Lea wanted to argue that it was a waste of time having them if they couldn’t be properly used, but kept her counsel.

Mr Qasim checked his notes. ‘Is there anything else you can remember about the men who planted the bomb?’

She thought for a moment. Something drifted just beyond the edge of her consciousness. ‘Something.’ She said, trying to remember. ‘They both had hats of some kind. White, with no brims—’

‘A
kufi
.’

‘Maybe, I’m really not certain.’

‘Muslims.’

‘Surely Christians wear them too.’

Mr Qasim closed his book, clearly disappointed. ‘Mrs Brook, I would like you to think carefully tomorrow about what you saw. It could be very important. You must call me if you think of anything else.’

She emerged to find Roy and Davenport waiting for her. She began to wish she had lied to Mr Qasim, and remained silent on the drive home, unwilling to share her thoughts with Dream World’s PR chief.

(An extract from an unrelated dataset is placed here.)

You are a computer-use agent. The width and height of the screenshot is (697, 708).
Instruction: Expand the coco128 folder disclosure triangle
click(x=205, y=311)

As soon as they were back in their own car, she could sense a bad atmosphere building between them. ‘I don’t know why you wouldn’t speak to James on the way back,’ said Roy, nettled. ‘He was good enough to wait for you.’

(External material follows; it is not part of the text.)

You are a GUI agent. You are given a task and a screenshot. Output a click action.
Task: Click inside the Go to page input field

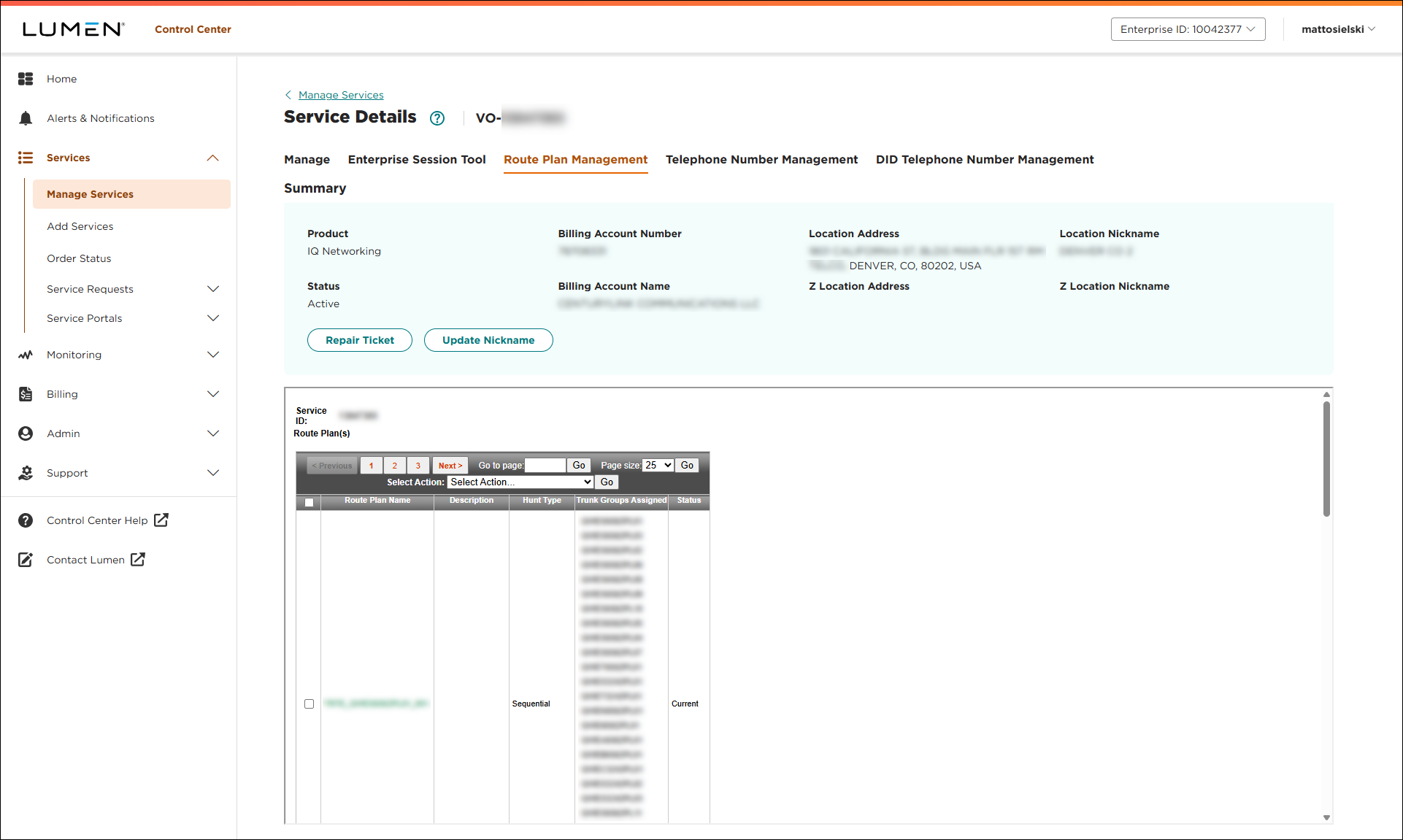click(x=545, y=465)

‘Anything I say to him will go straight back to his bosses, you know that,’ said Lea.

‘No, I don’t, Lea. He has a difficult job to do. He’s here to help you. Anyway, what the hell were you doing wandering about the neighbourhood at that time? I came home to find the place empty. Where did you think you were going?’

‘You hadn’t come home, Cara was still out with her friends and I needed to stretch my legs. We’re not in a police state. I’m still free to come and go, or perhaps you’d like to lock me away inside the house like Mr Mansour does with his wife.’

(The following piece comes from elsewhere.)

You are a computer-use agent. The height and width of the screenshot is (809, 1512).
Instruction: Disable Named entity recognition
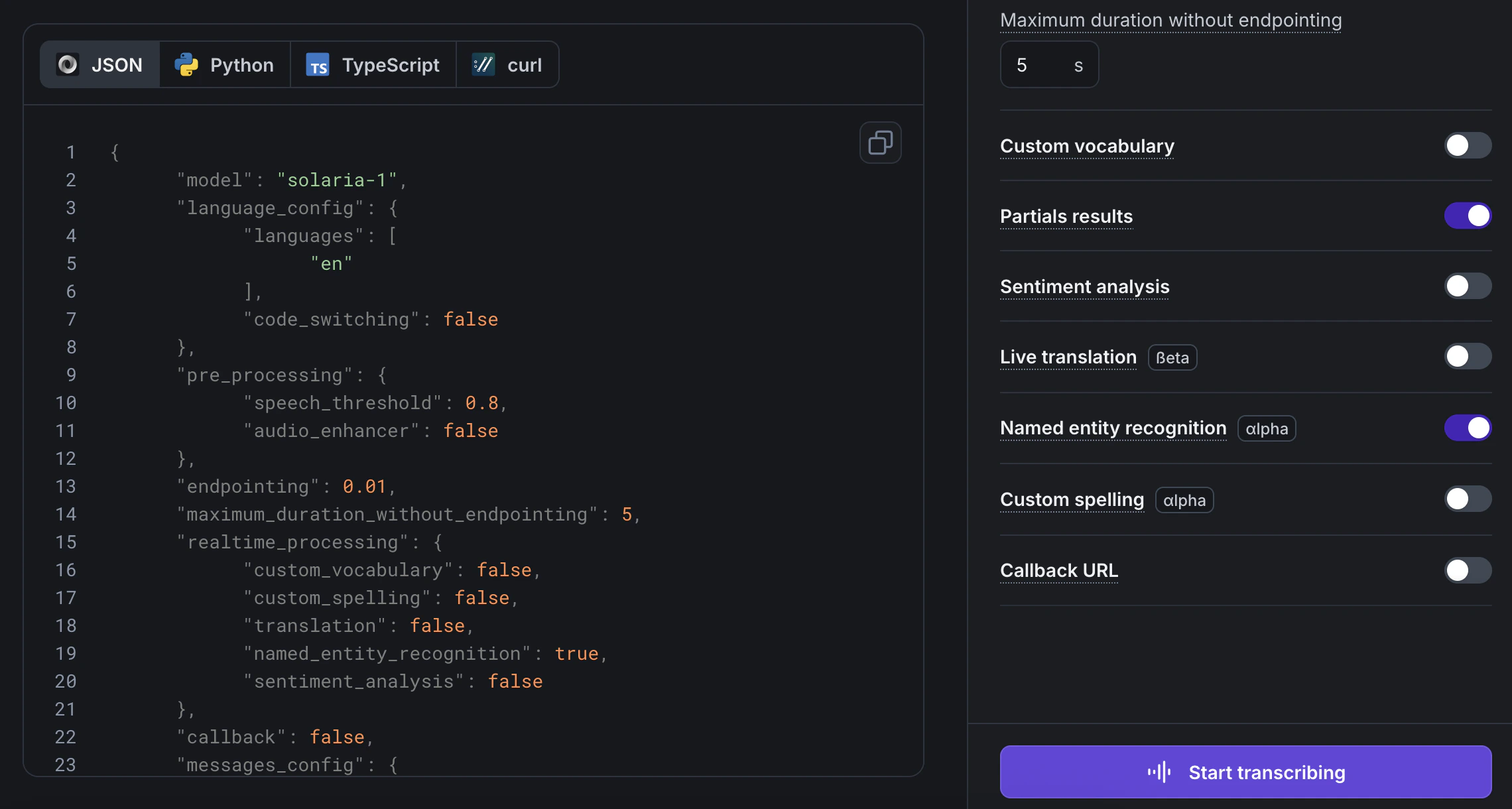click(1467, 428)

Roy gave a sigh of impatience. ‘Jesus, Lea, try to see it from my side just once. We had a terrorist act at the resort today. Somebody smashed a section of temporary pipe and tampered with the pressurisation software. The police are involved now.’

‘I’m sorry,’ said Lea. ‘It’s been a bad day for me too. I know it’ll seem like a small thing to you, but I’m trying to find some work that actually pays instead of writing free content for a website nobody reads.’

‘You don’t have to look for work anymore,’ he said gently, touching her arm. ‘We’ve got good money coming in and we’re saving a ton each month. I’ve been meaning to tell you. I’m in line for a directorship.’

‘How is that possible? You’ve only been here a short time.’

‘Jeez, I thought you’d be pleased for me.’

‘I am but—’

Roy shrugged. ‘A couple of group heads decided not to renew their contracts, so I got fast-tracked. I’m just waiting for the confirmation letter.’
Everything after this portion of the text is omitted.